2005 – A gig by former Stone Roses front man Ian Brown was abandoned after 20 minutes because the floor at the venue began to sag. 2,000 people were told to leave Newcastle’s Carling Academy, which had only been open for a month. Organisers said it was simply a safety precaution after joists under the main dance floor came out of their springs.
Today in history
1594 – The death of Sir Martin Frobisher, the English seaman who made three voyages to the New World to look for the Northwest Passage. His knighthood was awarded for service in repelling the Spanish Armada in 1588.
1595 – English fleet led by Francis Drake and John Hawkins unsuccessfully attack San Juan, Puerto Rico during the Anglo-Spanish War.

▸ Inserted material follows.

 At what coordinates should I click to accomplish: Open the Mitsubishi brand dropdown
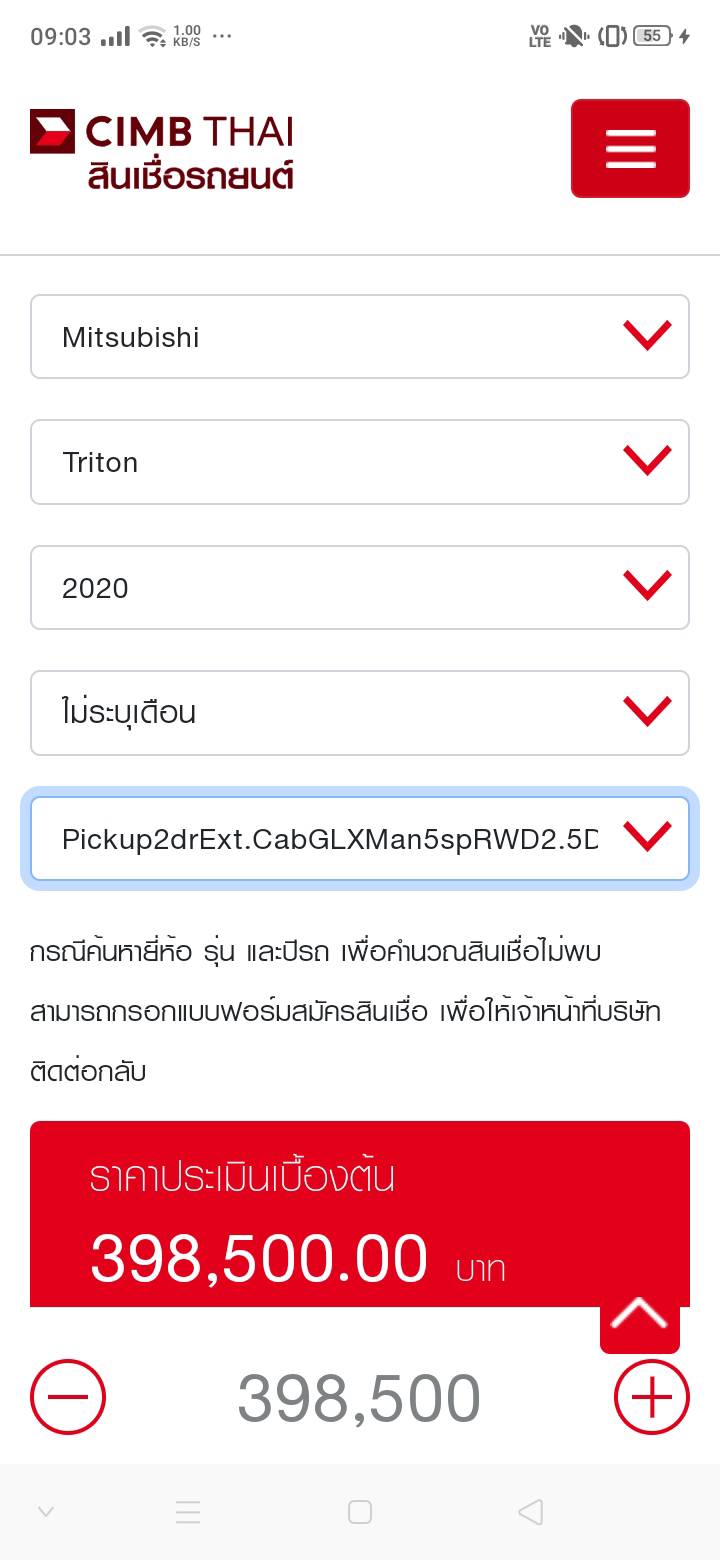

1718 – Edward Teach, the English pirate who sailed under the name of Blackbeard, was killed in battle off the coast of North Carolina, with a boarding party led by Royal Navy Lieutenant Robert Maynard.
1774 – Robert Clive, English soldier often referred to as ‘Clive of India’, died, possibly from an overdose of opium. It may have been suicide, but suicide was regarded as a sin, and if this had been admitted by his family he would not have been allowed a church burial. As it is, his grave was unmarked and remains so.
1819 – The birth, in Nuneaton, of Mary Ann Evans, known by her pen name George Eliot. She was an English novelist (Middlemarch, The Mill on the Floss), poet, journalist, translator and one of the leading writers of the Victorian era.
1869 – The clipper Cutty Sark was launched In Dumbarton, Scotland. She was one of the last clippers ever built, and is the only one still surviving today. She is preserved as a museum ship, located near the centre of Greenwich, in south-east London.